**SÉRIE D'EXERCICES:**
(1) Recopiez fidèlement le passage de l'extrait sur l'analyse chorale situé entre « La mise en œuvre » et « et intelligence collective. », ces deux passages compris.
(2) D'après l'extrait sur l'analyse chorale, quelle œuvre picturale a été retenue pour la préparation des élèves de troisième SEGPA ?
━━━ EXTRAIT DE PAGE
La mise en œuvre de la méthode chorale, du point de vue de l’information-documentation, articule expression orale, organisation et structuration des idées (pratique de classification et savoir structural), pratique de capitalisation des connaissances et intelligence collective.

Présentation des scénarios réalisés dans les différents collèges

L’expérience de Julie avec des élèves du dispositif SEGPA

Dans le cadre de la préparation des élèves de troisième SEGPA à l’épreuve orale du DNB professionnel, j’ai souhaité adapter la méthode d’analyse chorale à l’étude d’une œuvre picturale. Avec ma collègue professeure spécialisée de SEPGA, Anne Otto, nous avons retenu Les Joueurs de Skat d’Otto Dix. L’objectif général de cette séquence pédagogique était d’amener les élèves à être acteurs de la préparation de leur exposé et de ne pas leur donner un document « clé en main » avec la description et l’analyse déjà rédigées à apprendre par cœur. Dans cette situation d’apprentissage, l’analyse chorale permet la construction commune d’une description objective de l’œuvre. Cela impulse une dynamique de groupe et ouvre la parole par le partage de l’observation, ce qui est intéressant pour des élèves qui souvent ont peu de références culturelles. Chaque élève est invité à apporter «sa pierre à l’édifice» dans cette description collective. Les différents éléments qui émergent à l’oral sont récoltés et notés au TBI3. À l’issue de la description, le groupe est invité à regrouper ces éléments sous forme de carte mentale et à trouver un mot-clé qui caractérise chaque bulle, pratique de classement et d’organisation des idées. Le titre de l’œuvre et l’artiste sont dévoilés à la fin de la séance et sont ajoutés au centre de la carte mentale. Cette première phase de travail permet de poser des bases solides et de faire émerger un questionnement sous la forme de mots-clés pour les recherches documentaires à venir sur l’œuvre (cartel, courte biographie de l’artiste, courant artistique et contexte historique). Enfin l’analyse chorale permet aussi de faire émerger les éléments qui serviront à la formulation de la problématique et du plan pour l’exposé oral.
━━━━━━
━━━ EXTRAIT DE DONNÉES
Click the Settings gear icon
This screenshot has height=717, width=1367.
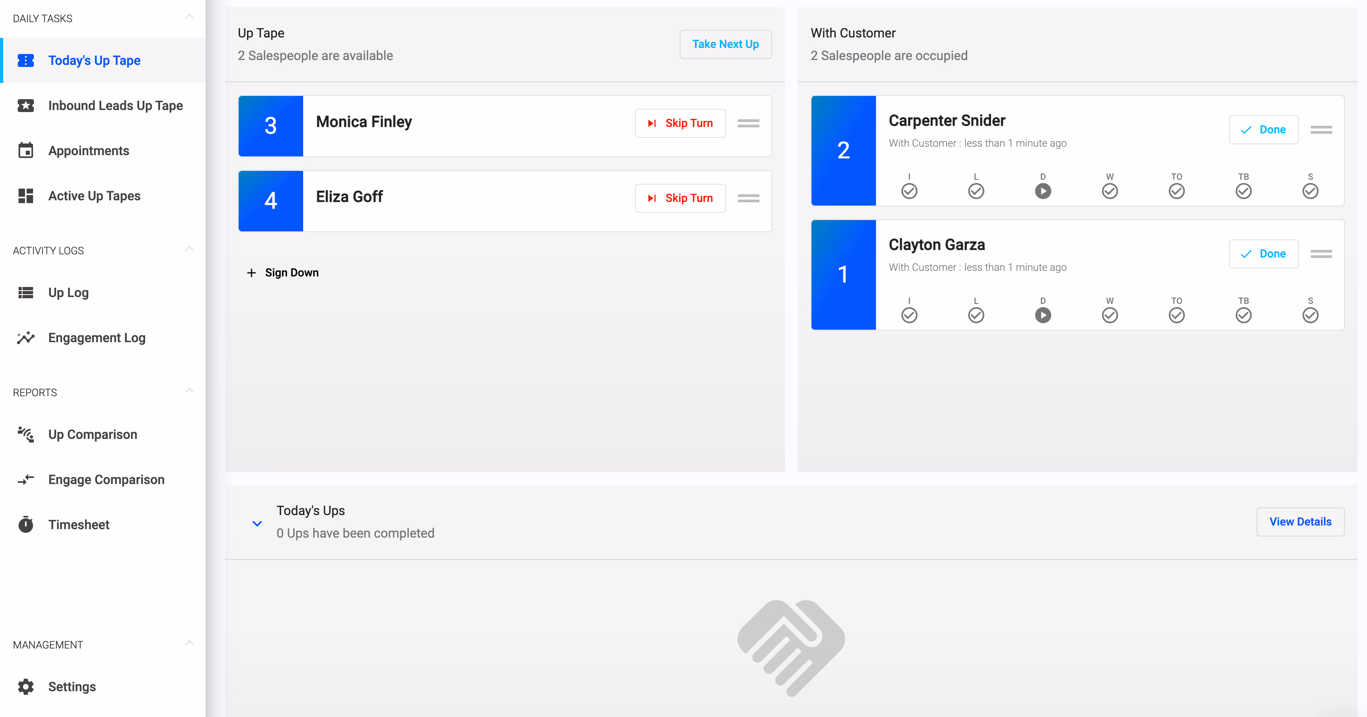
━━━━━━
**CORRIGÉ DES EXERCICES:**
(1)
La mise en œuvre de la méthode chorale, du point de vue de l’information-documentation, articule expression orale, organisation et structuration des idées (pratique de classification et savoir structural), pratique de capitalisation des connaissances et intelligence collective.

(2) Les Joueurs de Skat d'Otto Dix.